▶ Passage provided:
Workflows and best practices for collaborative coding

Alexa Fredston

5/26/2020

Goals for today

Discuss how to write really reproducible code that enables others to:

Identify decision points in your code
Understand your methods
Regenerate your results

Do better science in less time! Lowndes et al. 2017

Housekeeping and disclaimers

Assuming you are familiar with R, RStudio, GitHub

More lecturing and less demo-ing today

Using my own code as an example where possible

Please speak up or comment in the chat window

I have no CS background and learned everything I know from you and from Twitter

Outline

Tools, tips, and tricks for:

Organizing your data
Coding workflows and best practices
Repositories / projects / environments
Project management
Collaborating across skill levels and programming languages

1. Organizing your data

Anticipate that your code and data will be published with every completed project/paper

OK: package data with its own metadata in a universal file format
Better: deposit data in an archival repository with metadata
Best: include code to extract data from an online source
Divine: do all three!

unofficial, Alexa-determined ranking

From a real software engineer: “Much of the analysis I’ve done had a script to pull down the original data, transformed and stored it in a canonical format alongside the code (if small) and/or stored it somewhere long term to mirror. That way if the original went down the code wouldn’t break.”

1.1 Data: Web scraping / APIs

Allows others to reproduce your results directly from scripts without requiring any additional data files

R packages that allow you to communicate with servers and access data from R, often through ROpenSci (recent roundup)

Can also write your own API in R (have you done this?)

Check regularly if these are available for major datasets you use

Wrap in ifelse(file.exists()) statements

1.2 Data: Depositing in archives

Forces you to organize your data and document it in a way that facilitates reproducible science

Includes using Ecological Metadata Language

Likely to last longer than project-specific data links, repositories, or R packages

Knowledge Network for Biocomplexity, KNB
FigShare

Lots of resources at NCEAS including the Reproducible Research course

1.3 Data: Packaging it yourself

Use flexible file formats that don’t require certain software (like .xlsx*) or programming languages (.Rdata, .rds)

.csv for tabular data, .nc for spatial data

Write metadata conforming to field standards and package with the data

Consider wrapping in an R package (requires more maintenance, less accessible to non-R users)

Although apparently .xlsx files are really just made up of .xml files that preserve data types!

Try to host data at a stable link

2.1 Coding: script organization

My philosophy:

1 script, ~1 task (no more than one section of Methods)

▶ Recorded information:

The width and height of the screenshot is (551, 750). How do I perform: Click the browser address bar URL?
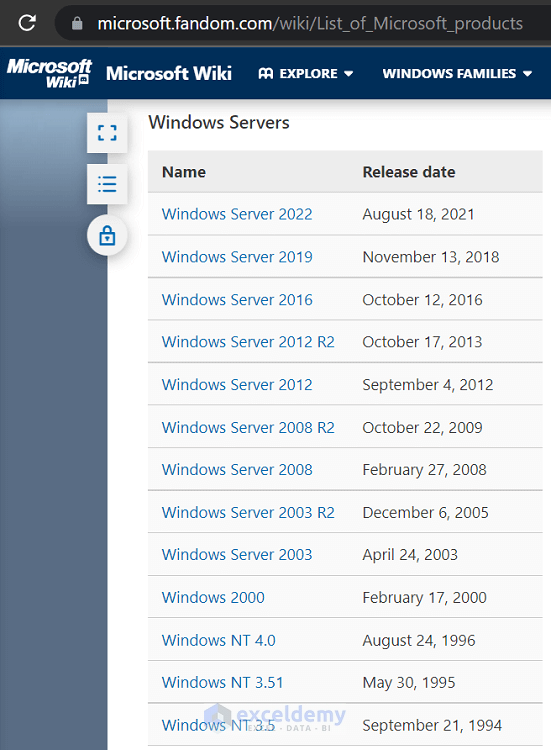click(x=310, y=23)
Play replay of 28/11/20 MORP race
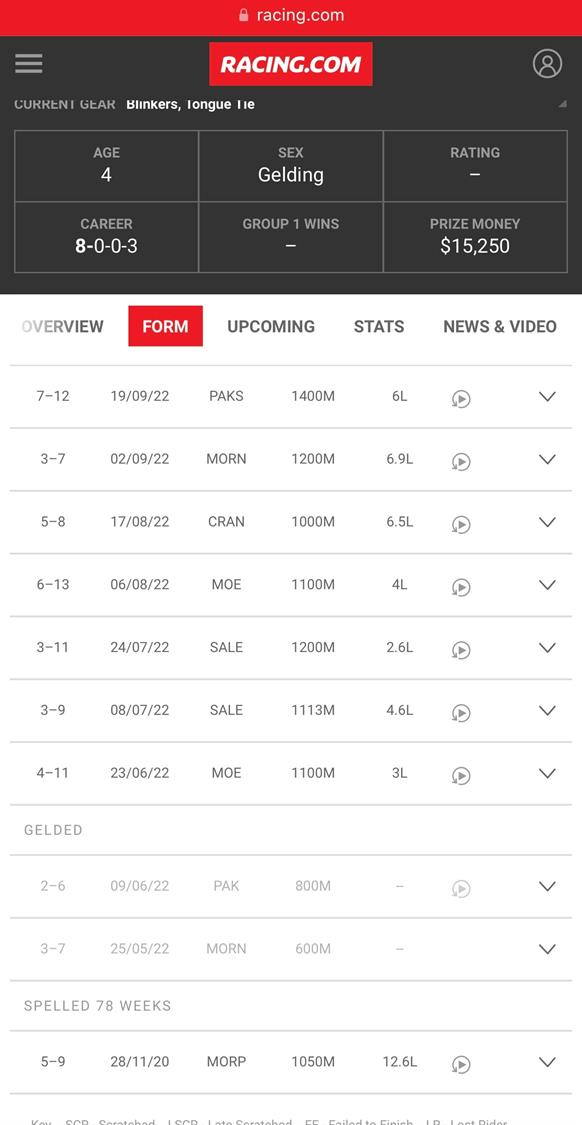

▶ Your goal:
Answer these questions about the collaborative coding slides, one answer per line:
(a) Which file format do the slides recommend for spatial data?
(b) Which two archival repositories are named?
(c) Which option for handling data is ranked "Best"?

▶ Full answer:
(a) .nc
(b) Knowledge Network for Biocomplexity (KNB) and FigShare
(c) Including code to extract data from an online source